**Teks Halaman:**
******
4. Tempat yang melahirkan produk-produk pemikiran Islam kontemporer yang
berpegang kepada warisan khazanah Islam masa lalu.
5. Tempat pembibitan dan pengkaderan ustadz-utadz muda Betawi yang akan
menjadi ulama-ulama Betawi yang berkualitas bukan saja untuk masyarakat
Betawi saja tetapi juga untuk kepentingan umat Islam secara keseluruhan di
kemudian hari.
6. Salah satu tempat pemberdayaan sehingga masyarakat Betawi khususnya tidak
tertinggal di bidang pendidikan, sosial dan ekonomi dengan akhlak dan tingkat
pemahaman ke-Islaman yang memadai.

E.STRUKTUR ORGANISASI
Struktur organisasi Zawiyah Jakarta/Betawi Corner terdiri atas: Dewan Pembina; Dewan Penyantun; Pembina; Staf Ahli; dan Dewan Pelaksana yang terdiri atas: Direktris, Manajer Umum, Manajer Informasi dan Komunikasi, Manajer Pengembangan Komunitas dan Jaringan, Manajer Pengkajian dan Riset, Manajer Diklat, Manager Fundraising dan Bisnis.
******
**Bahan:**

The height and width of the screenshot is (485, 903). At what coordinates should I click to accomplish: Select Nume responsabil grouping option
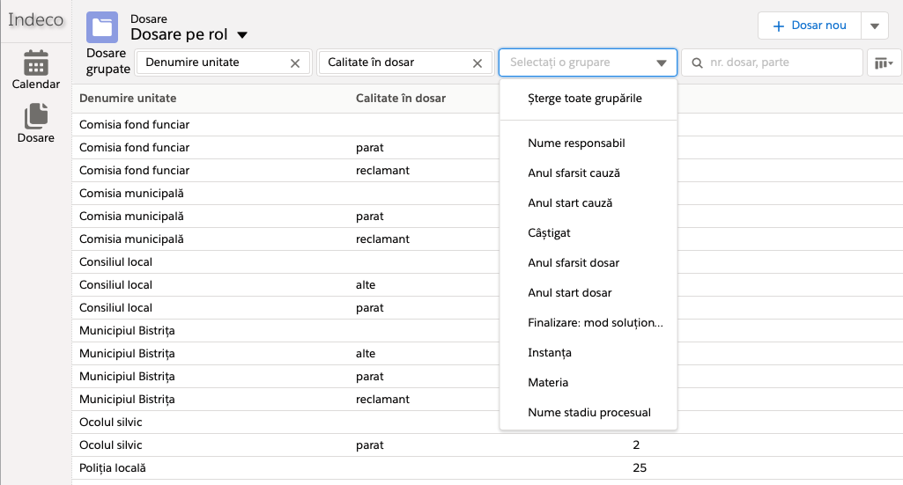pyautogui.click(x=576, y=143)
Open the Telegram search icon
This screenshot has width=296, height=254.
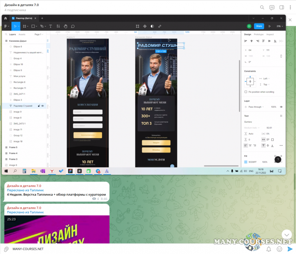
******
Mohon jawab pertanyaan berikut tentang teks halaman:
(a) Menurut poin 5, ustadz-ustadz muda Betawi yang dibina di sana akan menjadi apa?
(b) Dalam poin 6, di bidang apa saja masyarakat Betawi diharapkan tidak tertinggal?
(c) Jabatan apa yang disebut pertama dalam susunan Dewan Pelaksana?
Jawablah hanya berdasarkan teks halaman.

(a) Ulama-ulama Betawi yang berkualitas.
(b) Pendidikan, sosial, dan ekonomi.
(c) Direktris.